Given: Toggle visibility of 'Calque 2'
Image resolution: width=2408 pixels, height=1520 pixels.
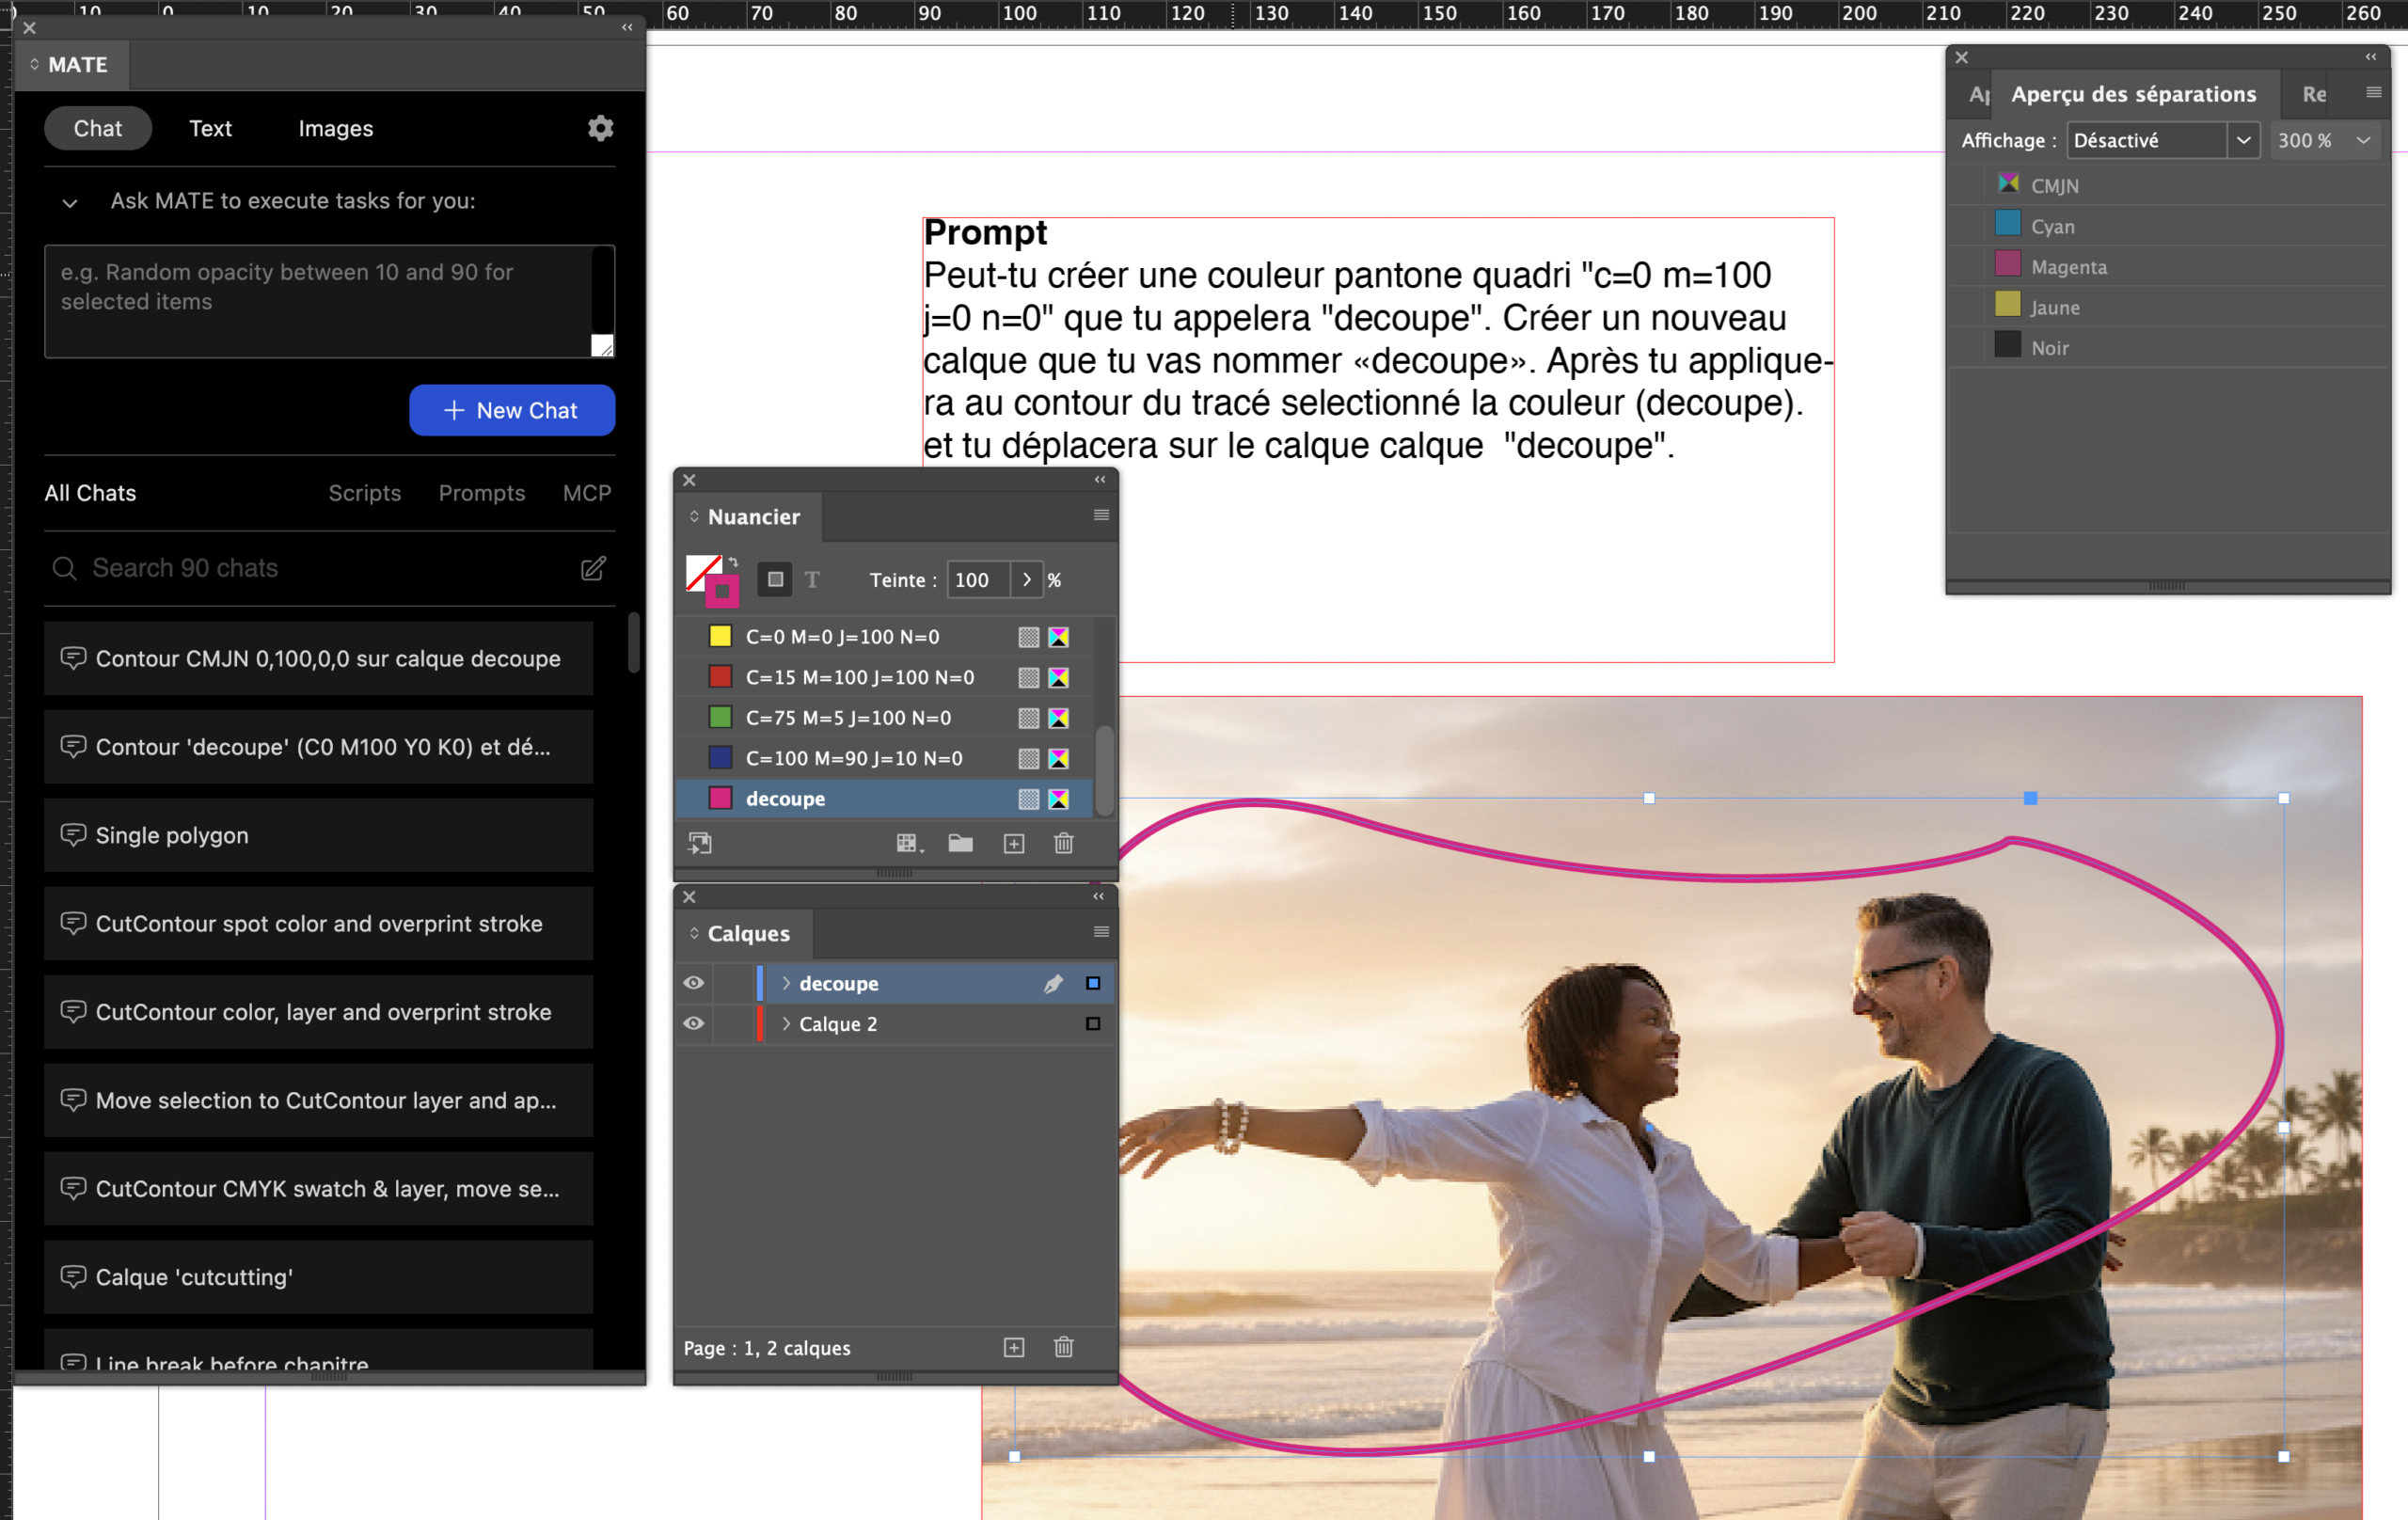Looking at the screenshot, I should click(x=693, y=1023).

---

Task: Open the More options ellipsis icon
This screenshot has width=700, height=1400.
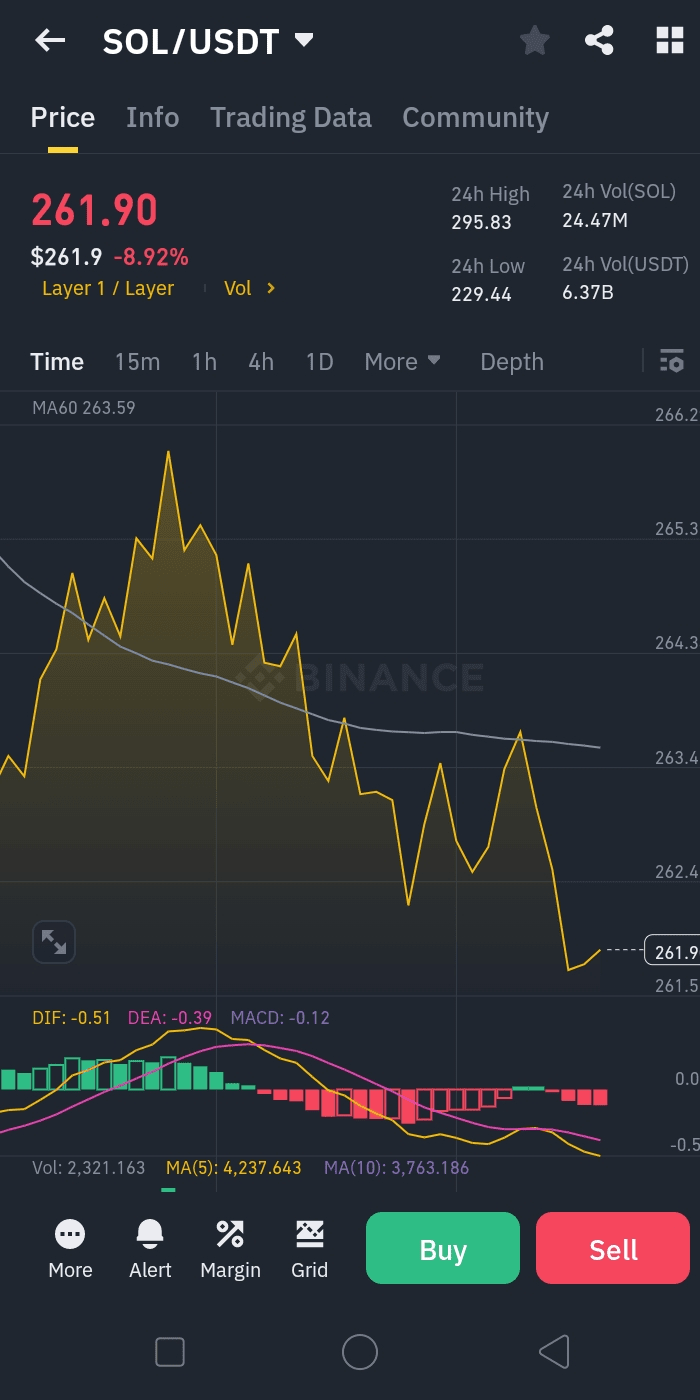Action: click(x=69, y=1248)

* _What to do_: Arrange as a numbered list, skipping any blank lines, the lines from the one containing "Given: Toggle visibility of 'Calque 2'" through the one containing "Looking at the", inclusive. Leave the pictures out of your answer.

* _Task solution_:
1. Given: Toggle visibility of 'Calque 2'
2. Image resolution: width=2408 pixels, height=1520 pixels.
3. Looking at the screenshot, I should click(x=693, y=1023).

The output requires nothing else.